A maioria das prisões ocorreu em torno de Tel Aviv e Jerusalém, onde os ativistas – próximos ao movimento colonizador judaico – queimaram pneus e bloquearam vias, assinalou à Agência Efe o porta-voz policial, Micky Rosenfeld.
De manhã, cerca de 15 manifestantes bloquearam temporariamente o trânsito na estrada número 1, que conecta as duas principais cidades (Jerusalém e Tel Aviv) antes de serem evacuados pela Polícia, que aumentou as patrulhas pela cidade.

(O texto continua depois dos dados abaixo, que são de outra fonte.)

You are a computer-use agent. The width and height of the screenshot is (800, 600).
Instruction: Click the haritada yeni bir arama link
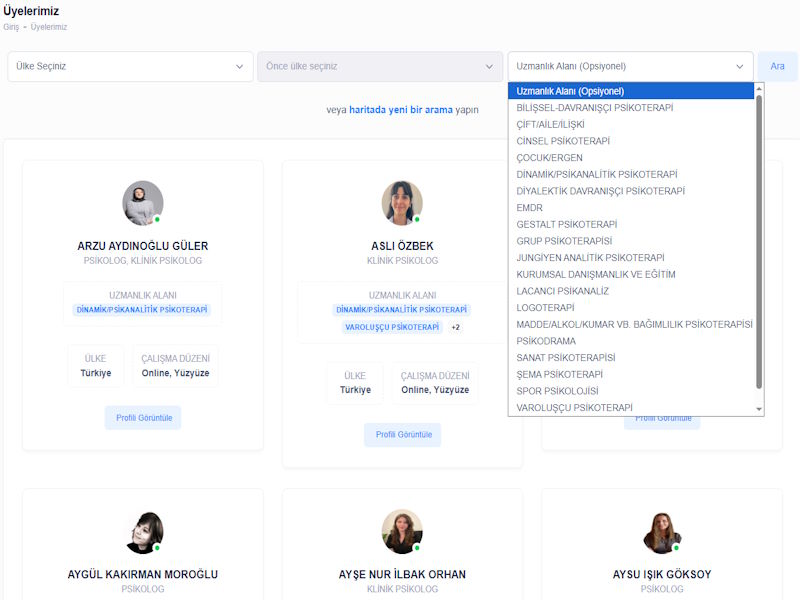click(x=401, y=110)

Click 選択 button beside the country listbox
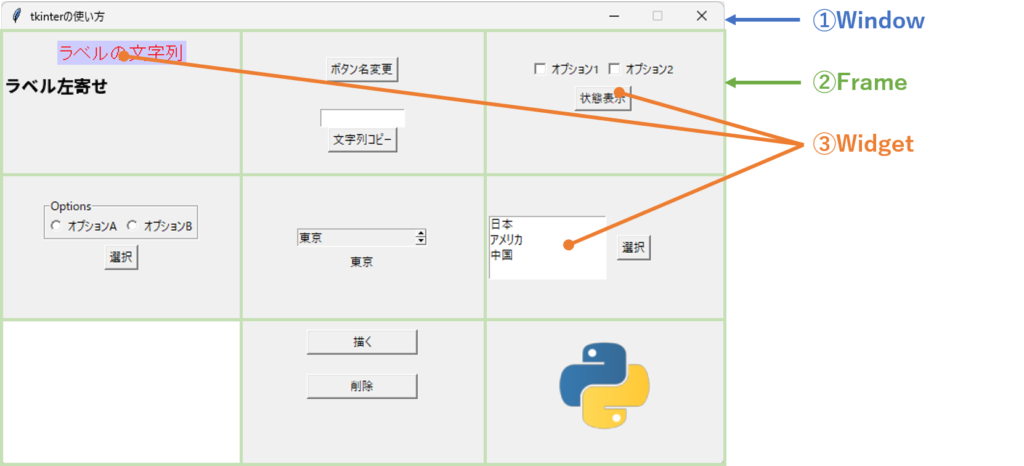pyautogui.click(x=633, y=248)
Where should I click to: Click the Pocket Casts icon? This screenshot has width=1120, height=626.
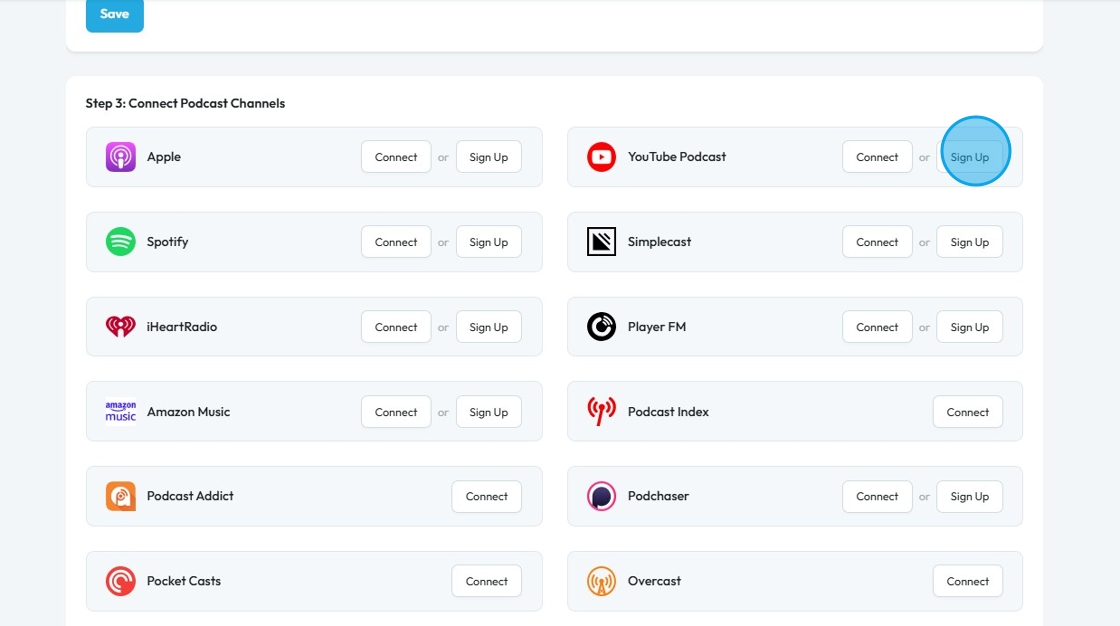[121, 581]
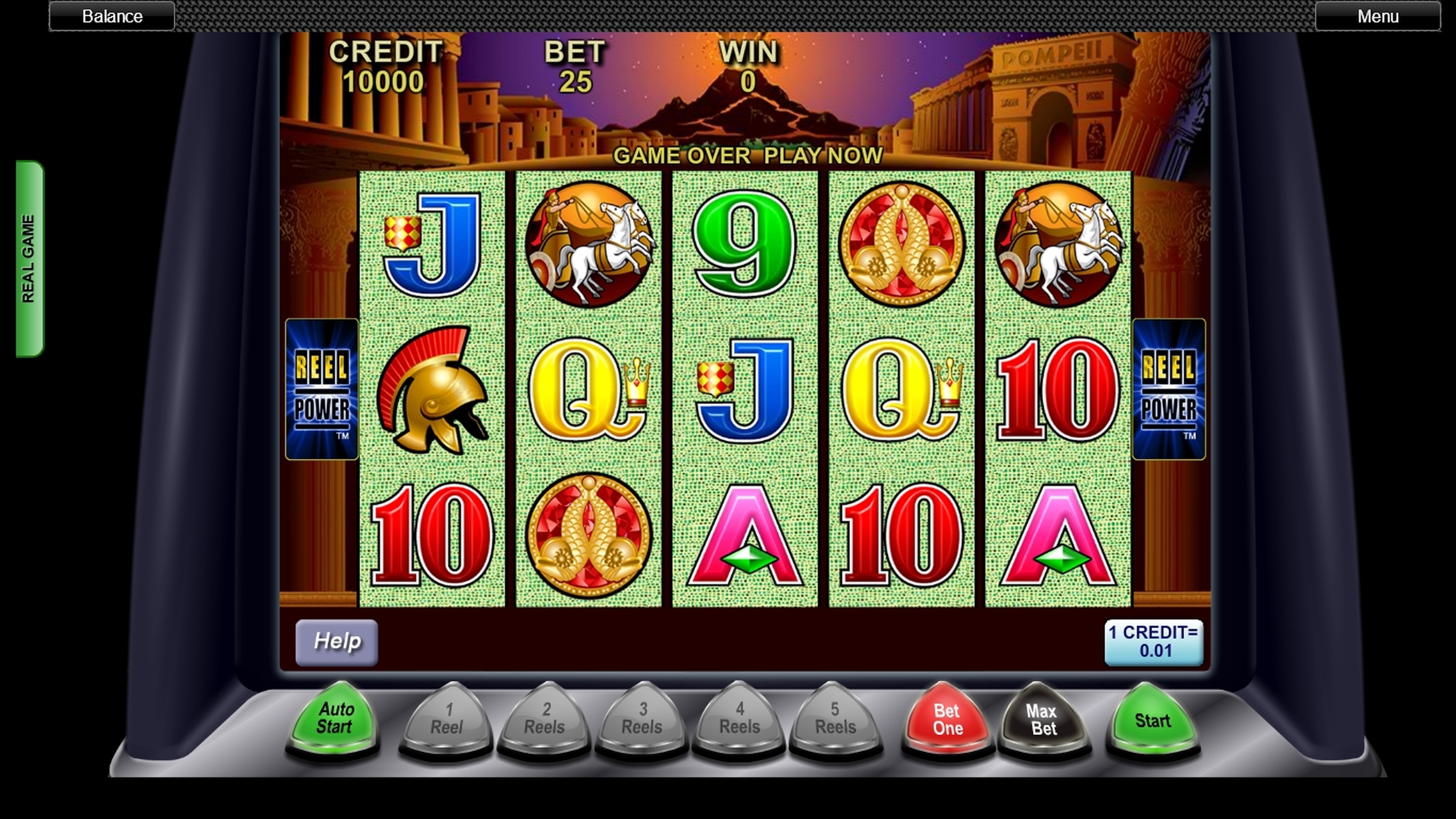Click the green 9 symbol on reel three

(745, 243)
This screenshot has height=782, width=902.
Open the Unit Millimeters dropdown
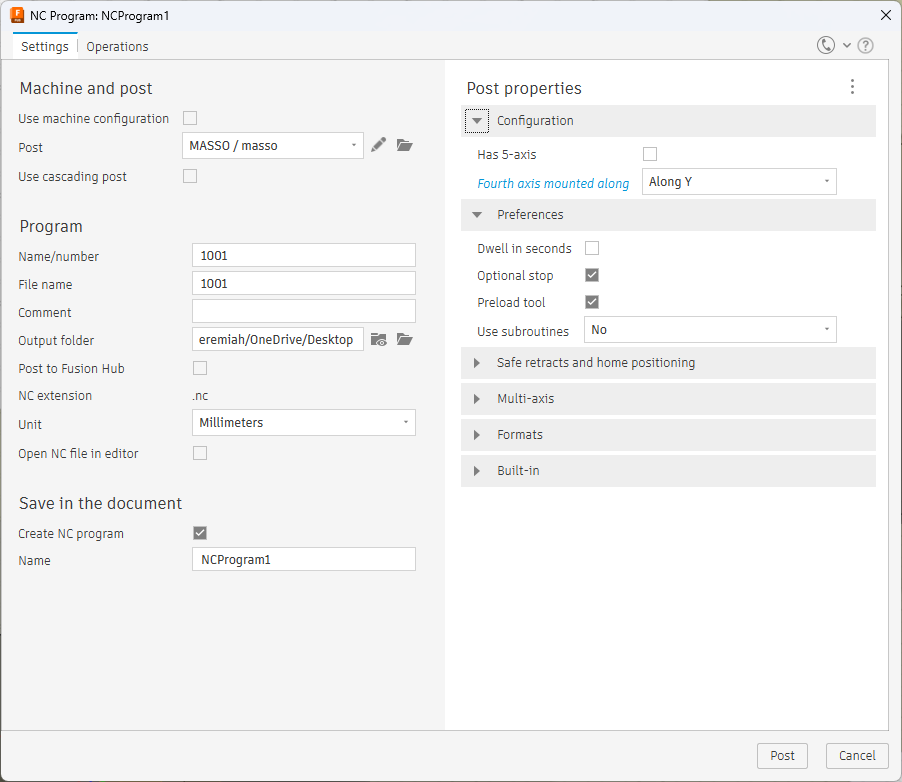point(303,423)
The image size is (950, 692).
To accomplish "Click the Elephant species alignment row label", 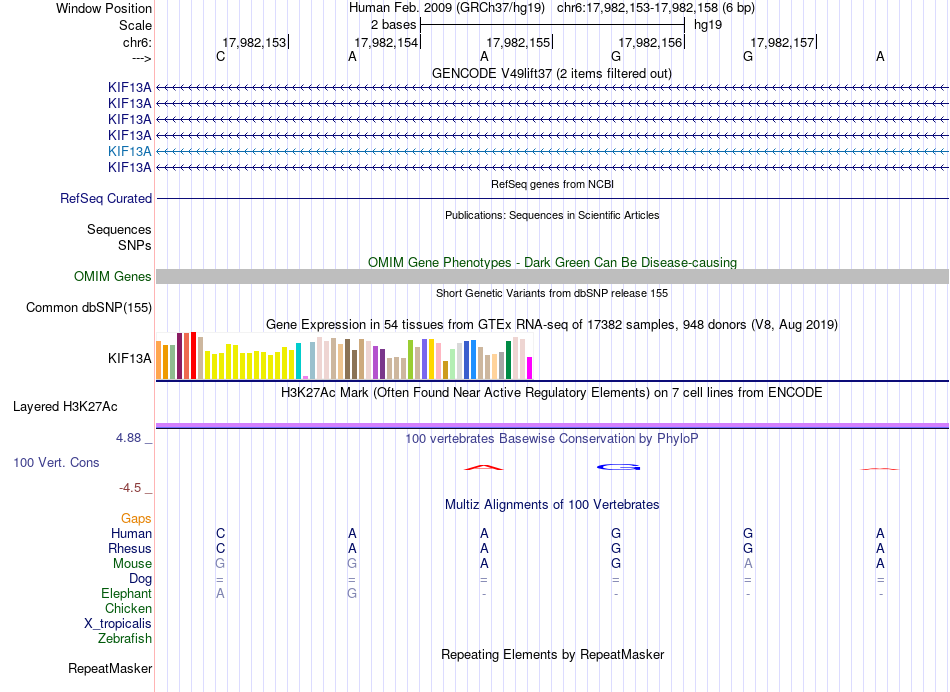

Horas depois, outro grupo bloqueou uma parte da ferrovia entre a cidade de Modiín, no centro do país, e o aeroporto internacional Ben Gurion, perto de Tel Aviv, embora quase não tenha afetado a frequência dos trens, informa a imprensa local.
“A guerra é contra os árabes” foi um dos lemas escritos nos cartazes do protesto, que não contava com o apoio de Yesha, órgão que representa os colonos judeus na Cisjordânia.
Também no território ocupado da Cisjordânia, dezenas de manifestantes bloquearam o acesso a Ramala pelo assentamento de Beit El e a via de acesso a um povoado palestino junto a Hebron.